**Problems and tasks**
1. In the text on petroleum analysis, what is the only measurement available for components that boil above 450°K?
2. Write out the part of the petroleum analysis text that begins at the words "Describing molecular structure" and stops after "each molecular class.".

Describing molecular structure at this level is consistent with our ability to analyze petroleum. Modern gas chromatography techniques routinely identify and quantify most of the several hundred components, including isomers, of the low-boiling (<450°K), gasoline-range material in petroleum or products. However, the numerous possible increment spatial orientations result in far too many components (isomers) for analytical techniques to identify in specific molecular structures that boil above 450°K. The only measurement is the number of molecules contributing to a molecular mass. By combining chromatographic separations with mass spectrometry (4), the most likely molecular class and the total carbon number (R) of alkyl groups are inferred at each molecular mass, providing the homologous series distribution of each molecular class.

**Excerpted records**
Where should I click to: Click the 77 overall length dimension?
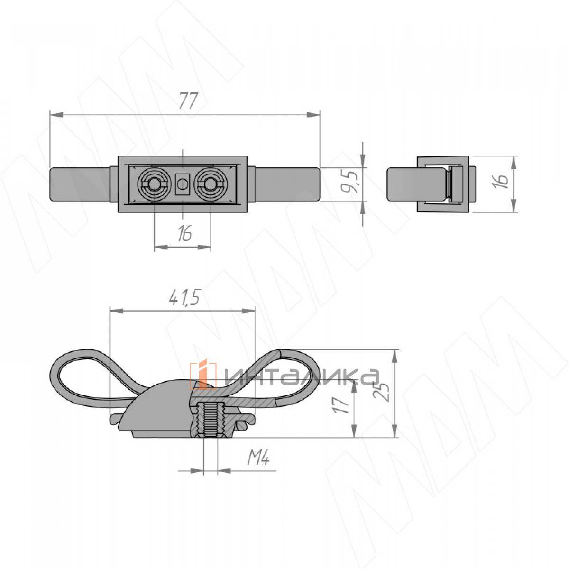188,101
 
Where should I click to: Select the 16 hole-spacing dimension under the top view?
185,233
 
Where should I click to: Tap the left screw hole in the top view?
154,185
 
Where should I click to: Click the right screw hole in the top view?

**Expected responses**
1. The number of molecules contributing to a molecular mass.

2.
Describing molecular structure at this level is consistent with our ability to analyze petroleum. Modern gas chromatography techniques routinely identify and quantify most of the several hundred components, including isomers, of the low-boiling (<450°K), gasoline-range material in petroleum or products. However, the numerous possible increment spatial orientations result in far too many components (isomers) for analytical techniques to identify in specific molecular structures that boil above 450°K. The only measurement is the number of molecules contributing to a molecular mass. By combining chromatographic separations with mass spectrometry (4), the most likely molecular class and the total carbon number (R) of alkyl groups are inferred at each molecular mass, providing the homologous series distribution of each molecular class.